Dismiss Notice
Join Physics Forums Today!
The friendliest, high quality science and math community on the planet! Everyone who loves science is here!

Question about the expansion of the universe:

  1. Jan 14, 2013 #1
    Well an interesting idea came across my mind the other day relating to the expansion of the universe, and I have yet to come across an answer to this little pondering through my own insight or digging:
    (I am sure everyone knows the following statement, but anyway): the theory of relativity states that matter cannot move faster than the speed of light, as the closer you get to it the more energy has to be exerted in order to continue to accelerate that object and too exceed the speed of light, you would need an infinate amount of energy (which not even the universe as a whole contains).
    The big bang theory states that the universe rapidly expanded from a single point roughly 14.7 billion years ago and has been expanding since.

    Combining these two points is how my mind came across my current thought: The universe is made of matter and energy, and as such cannot exceed the speed of light. If everything originated from a single point 14.7 billion years ago, logic would dictate that the maximum expansion of the universe cannot exceed a radius of 14.7 billion lightyears in any given direction for a max diameter of roughly 29.4 billion light years. At least from a stand point of matter and light.
    Yet it is known for a fact that the universe is larger than this, and objects have indeed been found that exceed the diameter of 40 billion light years at its widest point (the recent quasar cluster that also defied the commonly accepted scale of the universe rule).

    So my question is:
    How is it that the universe is larger than 14.7 billion light years in radius if it all theoretically started from a single point, and relativity dictates matter cannot move faster than the speed of light?
  2. jcsd
  3. Jan 14, 2013 #2
    This question gets asked alot. Recent age of the universe places it at 13.78 billion years old. Now light from that period travels to us at the speed of light. However spacetime is expanding. That light having already travelled part of the distance is essentally red shifted.

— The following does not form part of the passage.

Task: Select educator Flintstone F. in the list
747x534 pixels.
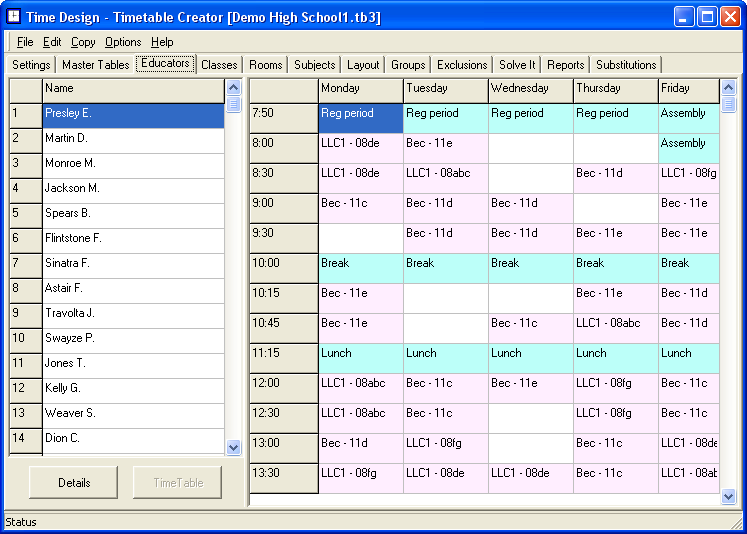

In essence its frequency is stretched. Now spacetime itself can and does stretch faster than the speed of light.
    Expansion is not limitted by the speed barrier as expansion is not inertia

    For more detail and better accuracy of the above there is several posts of this nature including tha FAG section. Those posts explain it far better than I just did as Im sure others will point out lol

    In the cosmology forum there is currently a good explaination with tons of info in the bubble analogy thread. I highly recommend perusing it.
    Last edited: Jan 14, 2013
  4. Jan 15, 2013 #3
    The big bang doenst state the universe expanded froma single point, rather the bang happened everywhere. The unvierse may be infinite now in which case it was infinite at the bang . The bang simply marks the start of the expansion. As has been pointed out here read the FAq, it will answer your questions.
    Last edited: Jan 15, 2013
  5. Jan 18, 2013 #4
    I thought it started as a singularity which was an infinitely small point?

    EDIT: Ah! I read the FAQ. It seems that is not a popular theory anymore.
    Last edited: Jan 18, 2013
  6. Jan 18, 2013 #5
  7. Jan 18, 2013 #6
    Thanks for that. Do you not feel that it is counter to your above post however?

    "Thus, while some cosmologists do not have a problem with assuming that our universe began in a singular state, most are convinced that the big bang singularity is an artefact - to be replaced by a more accurate description once quantum gravity research has made suitable progress. To be replaced with what? Nobody knows for sure. In some models, we can go infinitely far into the past (one example is presented in the spotlight text Avoiding the big bang). In others, the big bang is replaced by a beginning of the universe which avoids all infinities, but in which time itself is rather different from what we are used to (some more information about this can be found in the spotlight text Searching for the quantum beginning of the universe).

    On the other hand, whenever cosmologists talk about something happening a second, a minute, or 400,000 years after the big bang, their reference point is indeed the big bang singularity. The reason is that, in the cosmological models based on general relativity, the formulae for the expansion of the universe become particularly simple if you define t=0, cosmic time zero, to coincide with the big bang singularity. This is a great advantage for physics calculations dealing with the early universe, so defining cosmic time in this way makes good sense."
  8. Jan 18, 2013 #7
  9. Jan 18, 2013 #8


    User Avatar
    Staff Emeritus
    Science Advisor
    Gold Member

    Not true. Cosmological models based on general relativity do not describe the universe as expanding from a single point.